## Required work
Required from the data below: the exact lines starting at the line containing "Click the Ikire label on the map" and ending at the line containing "Open 首页资讯 navigation", with both ends kept and all pictures dropped.

[[ Supplied records open ]]

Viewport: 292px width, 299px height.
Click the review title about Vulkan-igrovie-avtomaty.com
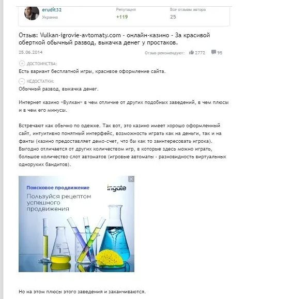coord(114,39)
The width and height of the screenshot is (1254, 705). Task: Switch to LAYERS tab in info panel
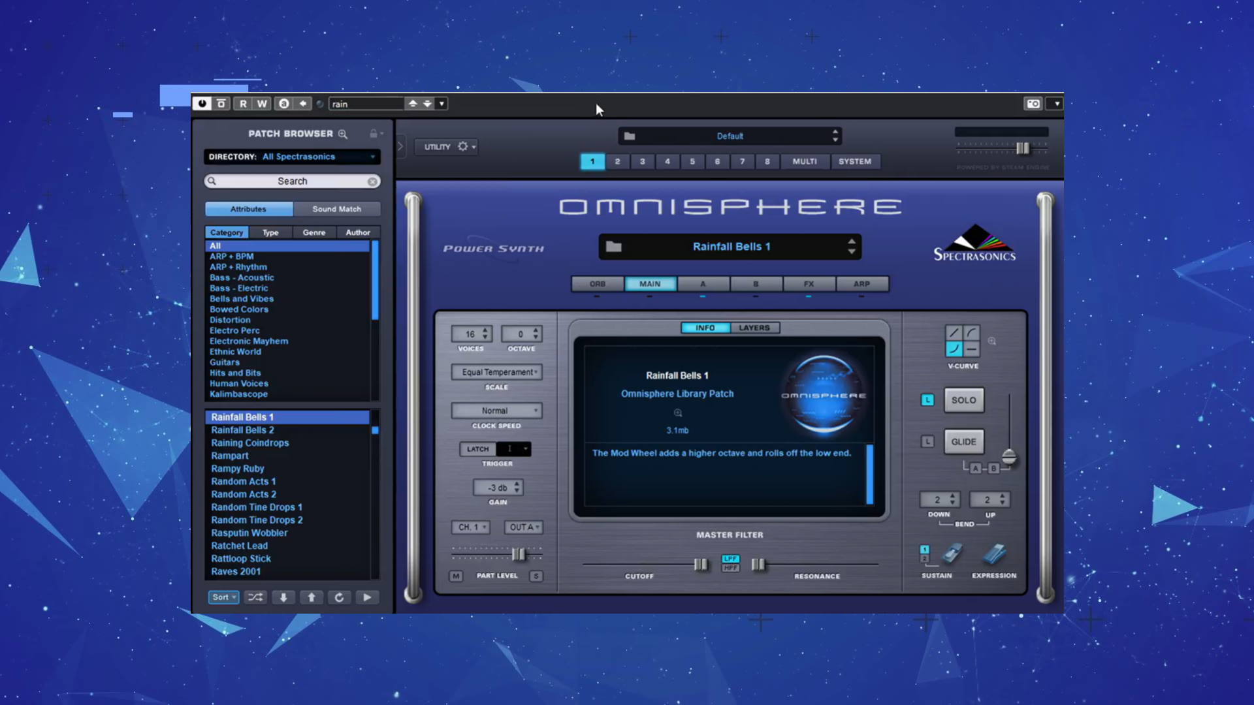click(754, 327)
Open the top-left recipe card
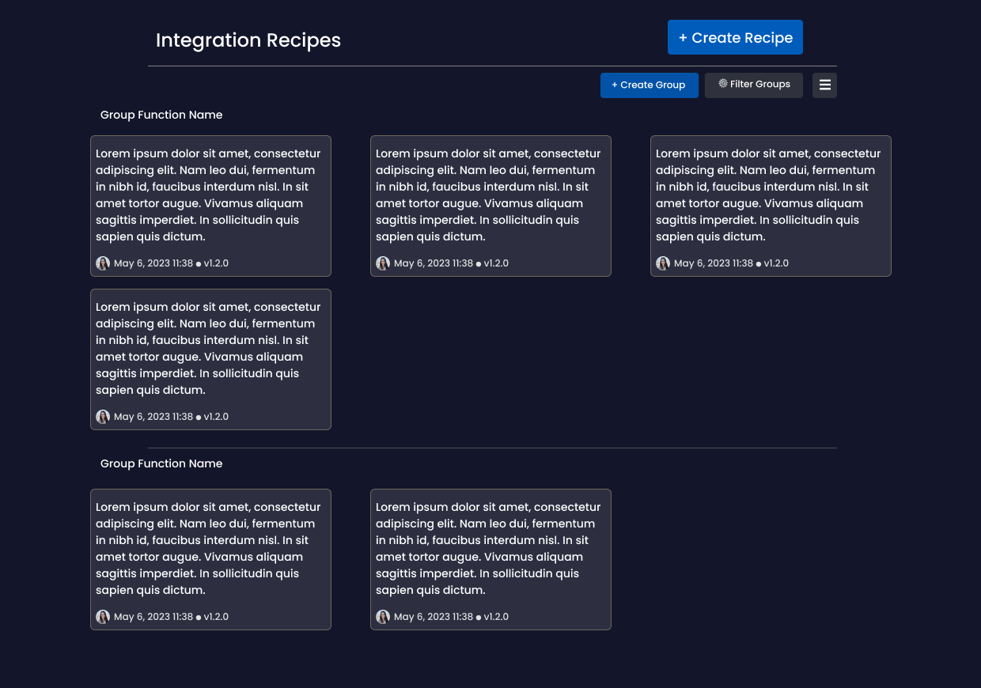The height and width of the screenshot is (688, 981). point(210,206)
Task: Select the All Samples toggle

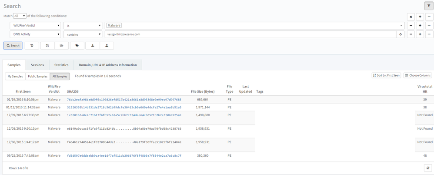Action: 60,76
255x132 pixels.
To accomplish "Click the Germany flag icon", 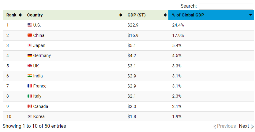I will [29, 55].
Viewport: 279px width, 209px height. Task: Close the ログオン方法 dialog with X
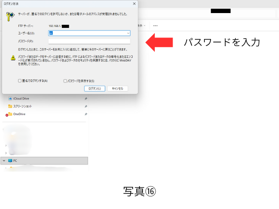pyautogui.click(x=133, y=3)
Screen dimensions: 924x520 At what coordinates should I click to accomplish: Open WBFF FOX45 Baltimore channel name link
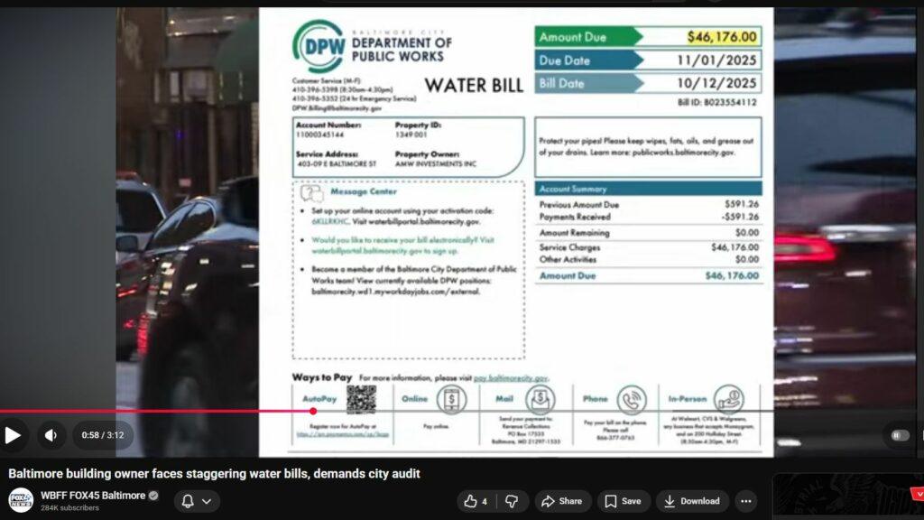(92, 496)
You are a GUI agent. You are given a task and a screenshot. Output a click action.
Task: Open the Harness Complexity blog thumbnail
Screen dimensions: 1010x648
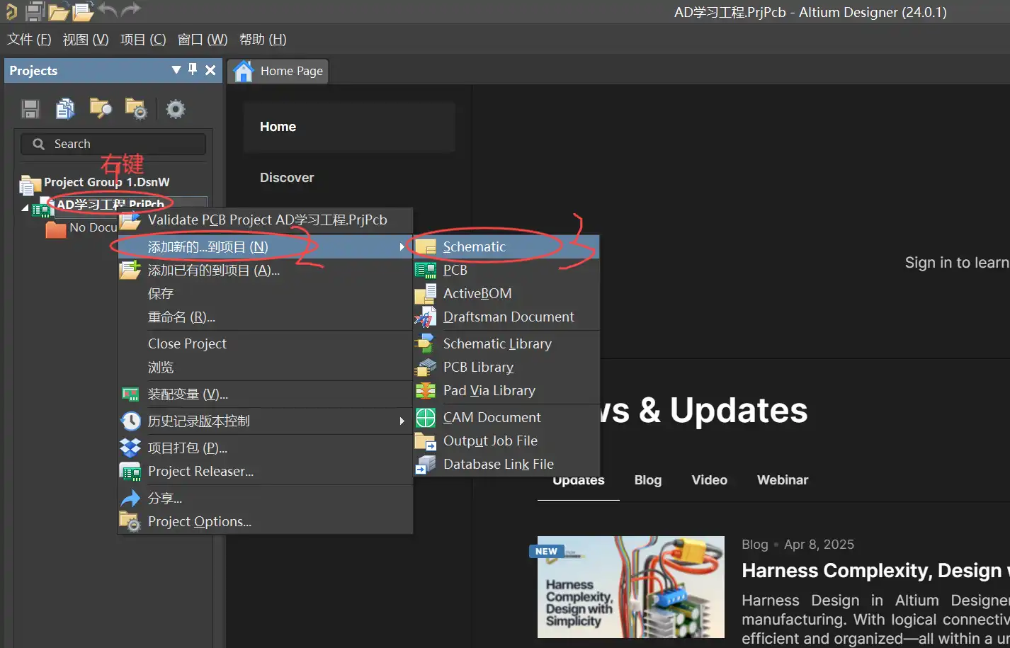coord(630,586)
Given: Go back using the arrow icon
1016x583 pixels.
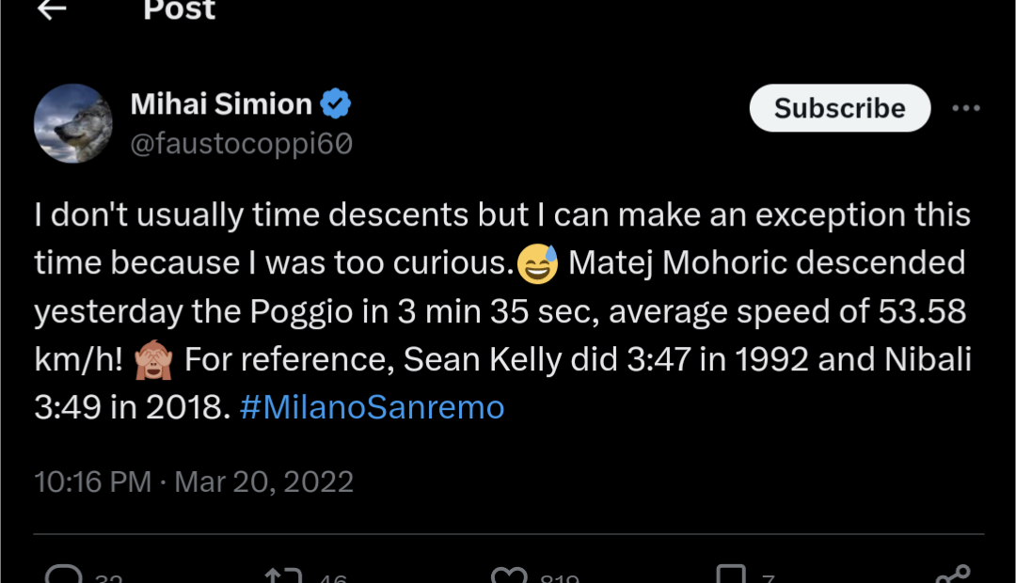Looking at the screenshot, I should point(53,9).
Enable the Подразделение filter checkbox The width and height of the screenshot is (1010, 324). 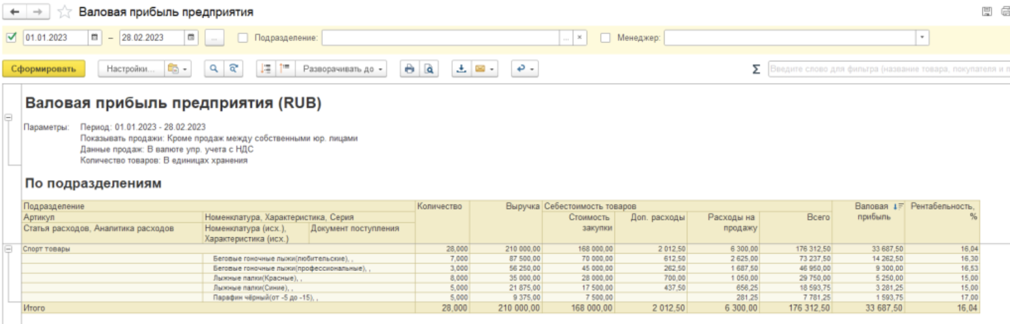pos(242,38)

[[ Supplied records closed ]]
[[ Supplied records open ]]

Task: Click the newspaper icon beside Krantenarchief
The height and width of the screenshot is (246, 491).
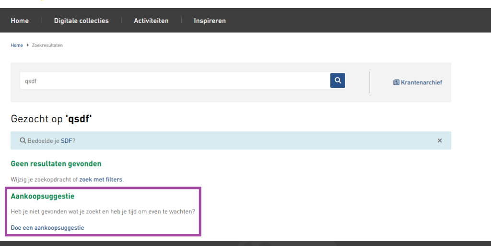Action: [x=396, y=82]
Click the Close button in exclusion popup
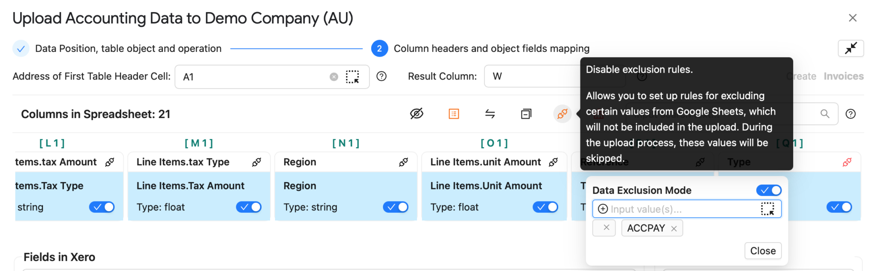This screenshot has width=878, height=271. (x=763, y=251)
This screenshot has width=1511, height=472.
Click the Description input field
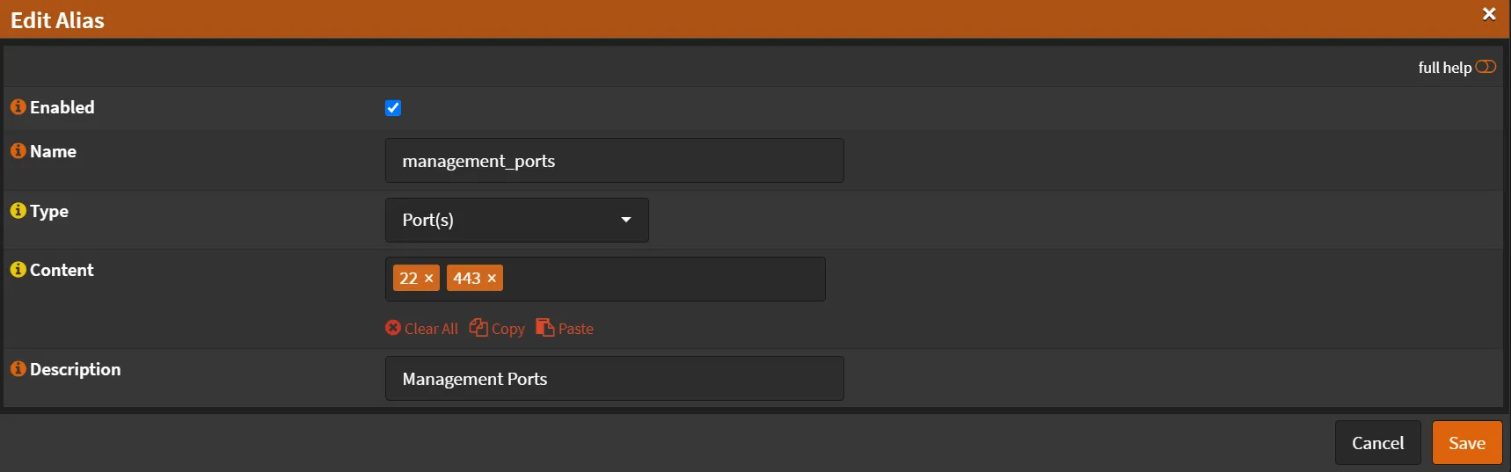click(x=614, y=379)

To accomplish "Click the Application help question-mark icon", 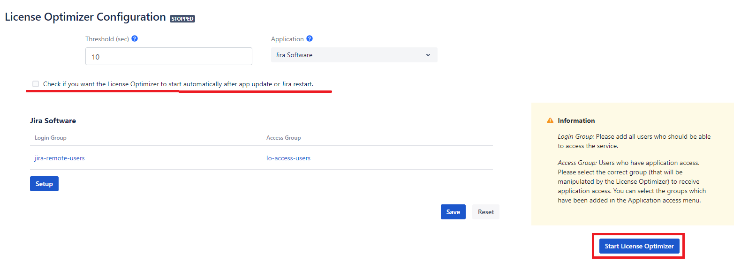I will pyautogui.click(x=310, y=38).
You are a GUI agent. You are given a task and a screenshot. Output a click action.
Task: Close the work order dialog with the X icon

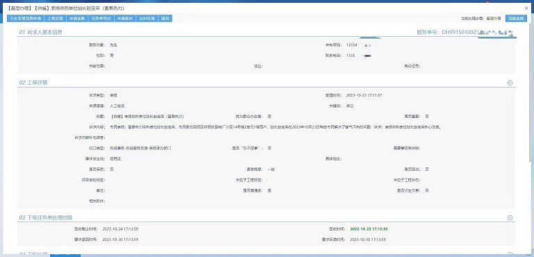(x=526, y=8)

[[ Supplied records closed ]]
[[ Supplied records open ]]

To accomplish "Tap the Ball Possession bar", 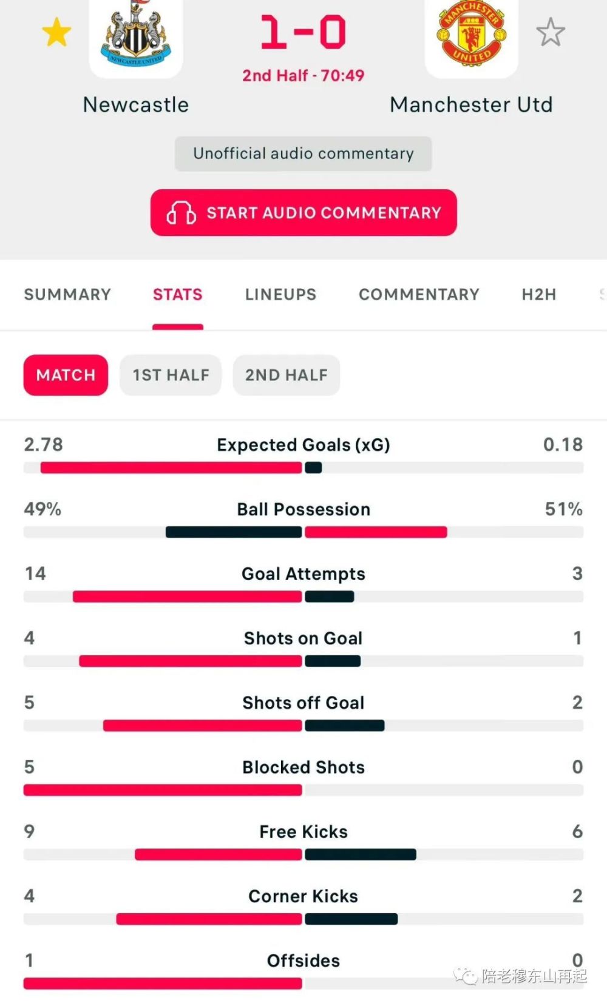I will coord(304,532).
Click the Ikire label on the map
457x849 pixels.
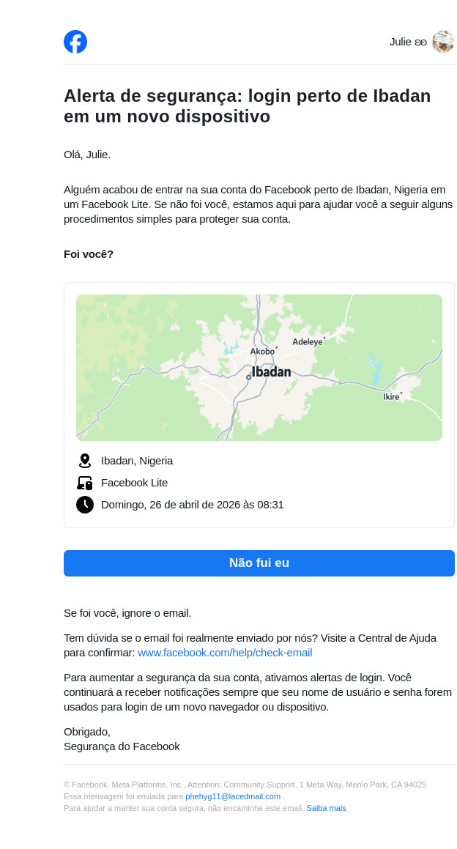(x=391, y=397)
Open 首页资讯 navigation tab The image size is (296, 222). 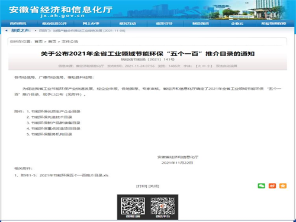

[[ Supplied records closed ]]

## Answer to the exercise
Click the Ikire label on the map
457x849 pixels.
(x=391, y=397)
Open 首页资讯 navigation tab The image size is (296, 222). 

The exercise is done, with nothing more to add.